[TEXT PASSAGE]:

But what I want to do is to define attributes for all reachable ports on the
chip so the software can automatically generate big test vectors (e.g. using
the counting pattern algorithm described by Kenneth P. Parker in his patent EP
0543506 B1) to detect shorts / opens between many nets.
But when it comes to automating it, my guess is that the most
straightforward way would be to write an SVF file generator. With
OpenOCD you can playback SVF with any kind of adapter, be it cheap
J-Link clone, FTDI-based device or even just about any Single Board
Computer (and for RaspberryPi there's a dedicated fast driver).
Yes, SVF might be an option and both OpenOCD and UrJtag are able to play them.
(And I think a few more software platforms can do this). But neither one can
play SVF files on multiple devices. And furthermore tests on multiple JTAG
chains simultaneously are absolutely not possible. So I think SVF might only
solve a part of the problem.

[SOURCE EXCERPT]:
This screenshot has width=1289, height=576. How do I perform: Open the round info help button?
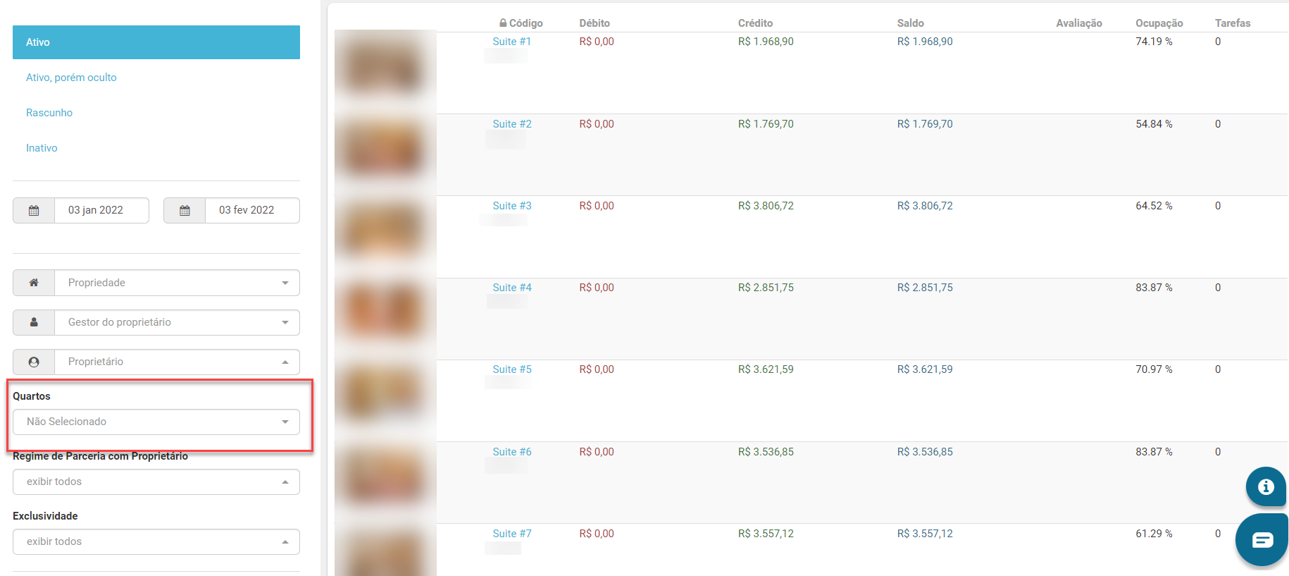(x=1266, y=486)
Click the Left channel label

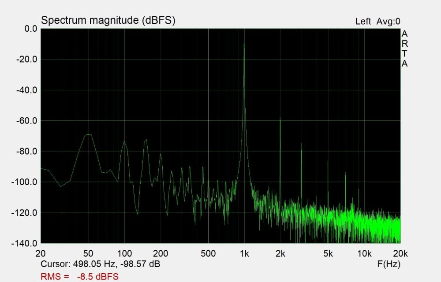pos(363,22)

[WHAT YOU NEED TO DO]:
Could you repeat the part of the JTAG boundary-scan text that opens with "But when it" and closes with "dedicated fast driver).", renaming "adapter" to "debug probe"?

[REPLY TO THE EXERCISE]:
But when it comes to automating it, my guess is that the most
straightforward way would be to write an SVF file generator. With
OpenOCD you can playback SVF with any kind of debug probe, be it cheap
J-Link clone, FTDI-based device or even just about any Single Board
Computer (and for RaspberryPi there's a dedicated fast driver).